Componenti dell'Autofinanziamento
- Ammortamento: I beni di produzione perdono valore nel tempo a causa dell'uso o dell'obsolescenza tecnologica. Questa perdita di valore, o ammortamento, si riflette nel calcolo delle prestazioni sotto il concetto di recupero. L'ammortamento è un metodo efficace per quantificare il consumo del valore totale dei beni in un determinato periodo.
- Accantonamenti: Sono fondi stanziati per coprire rischi o possibili perdite future, il cui calcolo viene effettuato prima della determinazione delle prestazioni. Tali rischi possono derivare da contenziosi, violazioni contrattuali o crediti inesigibili. Anche se non immediatamente impiegati, l'impresa può utilizzarli per autofinanziare parte dei propri investimenti.
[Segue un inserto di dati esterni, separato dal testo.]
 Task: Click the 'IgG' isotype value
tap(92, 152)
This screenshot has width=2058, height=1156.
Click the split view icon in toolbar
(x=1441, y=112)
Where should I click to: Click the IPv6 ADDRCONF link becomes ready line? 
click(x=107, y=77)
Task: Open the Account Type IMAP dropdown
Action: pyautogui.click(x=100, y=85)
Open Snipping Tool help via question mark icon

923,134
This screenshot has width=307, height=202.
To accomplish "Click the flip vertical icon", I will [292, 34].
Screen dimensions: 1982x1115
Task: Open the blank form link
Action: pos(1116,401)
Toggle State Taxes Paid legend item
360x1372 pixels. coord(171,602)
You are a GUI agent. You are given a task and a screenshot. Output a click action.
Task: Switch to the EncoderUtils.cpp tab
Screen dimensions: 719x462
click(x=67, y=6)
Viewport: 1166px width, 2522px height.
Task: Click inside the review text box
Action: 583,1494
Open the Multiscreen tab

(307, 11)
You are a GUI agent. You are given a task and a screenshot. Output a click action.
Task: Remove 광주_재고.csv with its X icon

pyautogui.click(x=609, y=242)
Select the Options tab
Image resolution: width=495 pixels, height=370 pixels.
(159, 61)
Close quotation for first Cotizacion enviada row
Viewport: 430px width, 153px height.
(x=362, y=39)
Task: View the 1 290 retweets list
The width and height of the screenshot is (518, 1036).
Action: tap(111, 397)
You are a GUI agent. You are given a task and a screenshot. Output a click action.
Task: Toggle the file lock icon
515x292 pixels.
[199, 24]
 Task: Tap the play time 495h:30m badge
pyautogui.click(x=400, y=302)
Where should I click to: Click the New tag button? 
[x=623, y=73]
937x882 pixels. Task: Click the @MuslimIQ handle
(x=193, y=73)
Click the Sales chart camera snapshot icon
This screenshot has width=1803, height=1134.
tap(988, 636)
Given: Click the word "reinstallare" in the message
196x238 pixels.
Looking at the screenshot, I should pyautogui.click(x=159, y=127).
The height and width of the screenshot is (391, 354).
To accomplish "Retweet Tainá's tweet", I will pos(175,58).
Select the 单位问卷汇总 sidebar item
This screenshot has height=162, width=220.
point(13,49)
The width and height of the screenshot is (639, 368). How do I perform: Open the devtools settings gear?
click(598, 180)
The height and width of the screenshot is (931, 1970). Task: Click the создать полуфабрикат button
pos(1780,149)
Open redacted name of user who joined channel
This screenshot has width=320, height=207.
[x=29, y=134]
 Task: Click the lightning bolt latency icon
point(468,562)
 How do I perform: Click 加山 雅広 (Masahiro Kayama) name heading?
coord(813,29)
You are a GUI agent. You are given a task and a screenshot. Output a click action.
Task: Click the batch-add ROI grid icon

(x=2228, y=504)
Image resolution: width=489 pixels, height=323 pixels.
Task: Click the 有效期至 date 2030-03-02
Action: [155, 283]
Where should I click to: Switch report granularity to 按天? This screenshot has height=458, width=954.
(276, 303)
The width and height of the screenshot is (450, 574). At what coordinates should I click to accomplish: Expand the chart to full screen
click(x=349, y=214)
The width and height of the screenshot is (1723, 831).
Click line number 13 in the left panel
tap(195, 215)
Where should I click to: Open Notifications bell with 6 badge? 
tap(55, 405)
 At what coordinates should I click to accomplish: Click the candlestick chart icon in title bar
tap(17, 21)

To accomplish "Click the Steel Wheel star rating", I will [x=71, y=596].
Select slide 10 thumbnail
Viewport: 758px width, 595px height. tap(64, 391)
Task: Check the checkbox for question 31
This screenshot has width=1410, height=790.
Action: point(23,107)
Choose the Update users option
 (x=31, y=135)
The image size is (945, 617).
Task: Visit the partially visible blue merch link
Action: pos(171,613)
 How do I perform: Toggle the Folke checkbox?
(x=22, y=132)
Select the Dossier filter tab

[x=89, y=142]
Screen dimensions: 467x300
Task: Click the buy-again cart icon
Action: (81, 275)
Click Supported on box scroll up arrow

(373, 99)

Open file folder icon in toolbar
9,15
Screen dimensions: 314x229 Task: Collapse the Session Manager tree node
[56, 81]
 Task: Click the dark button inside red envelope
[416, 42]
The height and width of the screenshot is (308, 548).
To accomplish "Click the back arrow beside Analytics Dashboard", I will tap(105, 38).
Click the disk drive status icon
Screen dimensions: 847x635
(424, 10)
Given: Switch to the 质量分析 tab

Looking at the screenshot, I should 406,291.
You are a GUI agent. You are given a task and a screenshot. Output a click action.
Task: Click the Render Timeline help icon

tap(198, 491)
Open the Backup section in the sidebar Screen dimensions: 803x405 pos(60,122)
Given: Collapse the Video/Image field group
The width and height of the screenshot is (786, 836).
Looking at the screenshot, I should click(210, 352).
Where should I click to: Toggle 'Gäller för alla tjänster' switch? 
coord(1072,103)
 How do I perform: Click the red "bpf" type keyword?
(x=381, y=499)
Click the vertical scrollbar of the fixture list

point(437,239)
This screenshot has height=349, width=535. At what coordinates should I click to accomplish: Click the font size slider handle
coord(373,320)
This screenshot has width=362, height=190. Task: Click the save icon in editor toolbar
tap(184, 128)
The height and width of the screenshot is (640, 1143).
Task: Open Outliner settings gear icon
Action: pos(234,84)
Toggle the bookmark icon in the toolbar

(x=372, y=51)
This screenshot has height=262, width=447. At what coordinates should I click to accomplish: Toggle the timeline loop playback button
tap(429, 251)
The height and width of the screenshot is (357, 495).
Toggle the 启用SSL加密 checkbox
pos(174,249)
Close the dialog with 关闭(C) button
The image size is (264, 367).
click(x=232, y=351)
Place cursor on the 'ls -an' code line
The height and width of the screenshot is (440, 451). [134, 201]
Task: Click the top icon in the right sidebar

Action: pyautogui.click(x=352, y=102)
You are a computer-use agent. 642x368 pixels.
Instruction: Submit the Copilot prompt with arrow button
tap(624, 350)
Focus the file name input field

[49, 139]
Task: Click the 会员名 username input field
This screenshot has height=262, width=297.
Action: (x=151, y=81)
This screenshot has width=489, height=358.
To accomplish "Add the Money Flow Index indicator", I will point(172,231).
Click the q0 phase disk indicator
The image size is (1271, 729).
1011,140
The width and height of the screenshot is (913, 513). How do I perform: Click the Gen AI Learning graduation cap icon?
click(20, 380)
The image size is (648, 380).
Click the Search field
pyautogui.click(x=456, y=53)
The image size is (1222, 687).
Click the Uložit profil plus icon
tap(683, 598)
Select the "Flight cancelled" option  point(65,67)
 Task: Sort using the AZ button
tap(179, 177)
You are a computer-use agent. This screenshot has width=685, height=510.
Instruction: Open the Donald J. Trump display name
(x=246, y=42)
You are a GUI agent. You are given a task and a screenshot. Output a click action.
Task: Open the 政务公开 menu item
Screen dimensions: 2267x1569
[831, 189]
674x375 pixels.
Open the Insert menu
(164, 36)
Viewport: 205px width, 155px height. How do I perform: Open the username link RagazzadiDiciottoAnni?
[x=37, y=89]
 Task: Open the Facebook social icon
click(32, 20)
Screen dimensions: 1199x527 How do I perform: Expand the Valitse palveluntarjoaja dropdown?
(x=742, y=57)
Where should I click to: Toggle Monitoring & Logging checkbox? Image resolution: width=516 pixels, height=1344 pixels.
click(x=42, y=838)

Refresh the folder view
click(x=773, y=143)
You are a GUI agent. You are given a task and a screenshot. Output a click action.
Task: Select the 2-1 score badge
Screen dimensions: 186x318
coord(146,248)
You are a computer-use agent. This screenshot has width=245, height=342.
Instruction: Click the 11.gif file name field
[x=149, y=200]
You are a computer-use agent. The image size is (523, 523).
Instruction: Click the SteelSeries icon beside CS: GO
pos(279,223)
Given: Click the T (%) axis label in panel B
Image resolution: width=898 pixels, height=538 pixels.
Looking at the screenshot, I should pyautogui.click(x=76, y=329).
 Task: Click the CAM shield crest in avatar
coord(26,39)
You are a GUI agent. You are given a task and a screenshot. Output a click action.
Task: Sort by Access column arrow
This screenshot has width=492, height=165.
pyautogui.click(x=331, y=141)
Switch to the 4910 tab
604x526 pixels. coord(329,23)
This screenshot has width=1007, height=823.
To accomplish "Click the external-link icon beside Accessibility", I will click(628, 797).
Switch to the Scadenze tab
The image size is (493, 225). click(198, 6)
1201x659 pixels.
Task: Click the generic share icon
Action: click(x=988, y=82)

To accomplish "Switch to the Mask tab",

Vantaggi e Svantaggi dell'Autofinanziamento
L'autofinanziamento permette alla società una maggiore autonomia e indipendenza finanziaria, aumentando al contempo la solvibilità nella raccolta di capitale. Per le PMI, rappresenta la principale fonte finanziaria, dato il limitato accesso ad altre opzioni.
Tuttavia, presenta anche delle criticità:
- Costo opportunità: Sono risorse che non devono essere esplicitamente remunerate, ma che comportano comunque un costo opportunità.
- Conflitto di interessi: Può sorgere un conflitto tra azionisti e manager. Minore è il profitto distribuito, maggiore è l'autofinanziamento per nuovi investimenti, ma inferiore è il ritorno immediato per gli azionisti.
Finanziamento a Breve Termine (PAU)
Le fonti di fondi a breve termine sono utilizzate per finanziare le operazioni nel ciclo di sfruttamento. Tra le più utilizzate troviamo: il credito commerciale, i prestiti bancari, lo sconto commerciale e il factoring.
Crediti Commerciali verso i Fornitori
Le aziende spesso non pagano immediatamente le merci fornite. Le somme differite equivalgono a ottenere un prestito dai fornitori per tutta la durata della dilazione. Questa forma di finanziamento è automatica, conveniente e rappresenta una delle modalità di credito a breve termine più diffuse.
L'operazione viene solitamente formalizzata con una fattura o tramite titoli di credito. La garanzia per il fornitore risiede nella solvibilità dell'azienda e nel rapporto di fiducia, con scadenze variabili (30, 60 o 90 giorni).
Prestiti o Finanziamenti Bancari
In questo caso, la banca concede all'impresa un limite di credito su un conto corrente. L'azienda può prelevare denaro al bisogno entro tale limite, pagando interessi solo sulle somme effettivamente utilizzate e per il tempo di utilizzo, riducendo così i costi rispetto a un prestito tradizionale.
Sconto Commerciale o Attualizzazione
I crediti (cambiali, vaglia cambiari, ecc.) possono essere convertiti in denaro prima della scadenza. Quando le aziende necessitano di liquidità, possono cedere i titoli alle banche, che anticipano l'importo al netto delle commissioni. Il rischio per l'azienda permane fino a quando il debitore non salda il debito: in caso di mancato pagamento, la banca addebiterà l'importo anticipato all'azienda stessa.